The “Booster 7” Super Heavy rocket prototype moved to a launch pad at Starbase, SpaceX‘s South Texas facility, overnight on Friday (Aug. 5) for testing, which is apparently happening today (Aug. 8). You can head over to NASA Spaceflight’s YouTube stream (opens in new tab) if you want to see what’s happening live.

SpaceX CEO Elon Musk shared the arrival milestone in tweets from Starbase on Saturday (Aug. 6). “At launch pad,” he tweeted (opens in new tab) with a photo, adding, “I love the smell of hydraulic fuel in the morning.”

SpaceX is working to get Booster 7 and its Starship upper-stage spacecraft ready for the program’s first-ever orbital test flight, which the company aims to launch in the next few months.

Photos: SpaceX lifts huge Super Heavy rocket onto launch stand

Starship includes a first-stage booster, Super Heavy, and an upper stage vehicle called Starship that is 165 feet (50 meters) tall. 

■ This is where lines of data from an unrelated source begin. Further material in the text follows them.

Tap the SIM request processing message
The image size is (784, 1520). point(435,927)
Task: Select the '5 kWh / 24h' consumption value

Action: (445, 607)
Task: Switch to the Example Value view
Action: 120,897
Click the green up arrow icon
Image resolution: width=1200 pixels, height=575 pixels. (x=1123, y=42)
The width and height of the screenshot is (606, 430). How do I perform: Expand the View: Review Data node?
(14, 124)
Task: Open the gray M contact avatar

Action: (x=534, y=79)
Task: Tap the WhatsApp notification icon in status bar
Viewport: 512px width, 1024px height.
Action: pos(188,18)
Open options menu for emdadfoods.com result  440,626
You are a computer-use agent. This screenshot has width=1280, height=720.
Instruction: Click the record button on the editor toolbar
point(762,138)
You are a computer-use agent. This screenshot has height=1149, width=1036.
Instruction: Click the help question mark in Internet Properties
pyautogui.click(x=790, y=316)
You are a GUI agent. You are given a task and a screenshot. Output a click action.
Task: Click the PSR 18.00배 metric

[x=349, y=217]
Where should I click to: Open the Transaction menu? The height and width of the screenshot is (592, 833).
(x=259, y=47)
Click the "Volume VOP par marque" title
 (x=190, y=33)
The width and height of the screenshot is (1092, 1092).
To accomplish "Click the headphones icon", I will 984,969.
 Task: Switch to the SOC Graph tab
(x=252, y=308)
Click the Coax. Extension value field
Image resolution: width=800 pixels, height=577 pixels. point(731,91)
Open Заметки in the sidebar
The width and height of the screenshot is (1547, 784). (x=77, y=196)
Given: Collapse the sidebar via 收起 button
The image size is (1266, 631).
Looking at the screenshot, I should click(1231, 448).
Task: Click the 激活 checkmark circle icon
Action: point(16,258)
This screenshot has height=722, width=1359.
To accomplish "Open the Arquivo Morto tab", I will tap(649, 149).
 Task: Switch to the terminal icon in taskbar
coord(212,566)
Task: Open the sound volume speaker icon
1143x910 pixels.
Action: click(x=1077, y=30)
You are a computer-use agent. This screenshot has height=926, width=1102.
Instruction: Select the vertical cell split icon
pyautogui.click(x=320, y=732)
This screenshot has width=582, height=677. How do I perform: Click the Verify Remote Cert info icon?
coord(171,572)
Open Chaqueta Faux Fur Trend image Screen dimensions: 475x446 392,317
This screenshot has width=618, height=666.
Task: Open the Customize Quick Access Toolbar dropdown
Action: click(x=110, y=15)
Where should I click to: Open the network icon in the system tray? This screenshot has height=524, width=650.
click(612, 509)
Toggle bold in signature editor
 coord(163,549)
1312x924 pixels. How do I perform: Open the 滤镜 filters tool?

When fully stacked, Starship and Super Heavy stand 395 feet (120 m) tall, making the combination the world’s tallest rocket. SpaceX plans to use the stacked system to send humans and cargo to the moon for NASA, then move on to Mars

That said, Starship has completed just a few high-altitude test flights to date, and the system hasn’t taken to the air since May 2021. 

SpaceX has been dealing with hurdles both technical and regulatory. For example, a recently issued environmental assessment by the U.S. Federal Aviation Administration (FAA) requires SpaceX to complete 75 actions to mitigate Starship’s impact on the surrounding area, which is a biodiversity hotspot.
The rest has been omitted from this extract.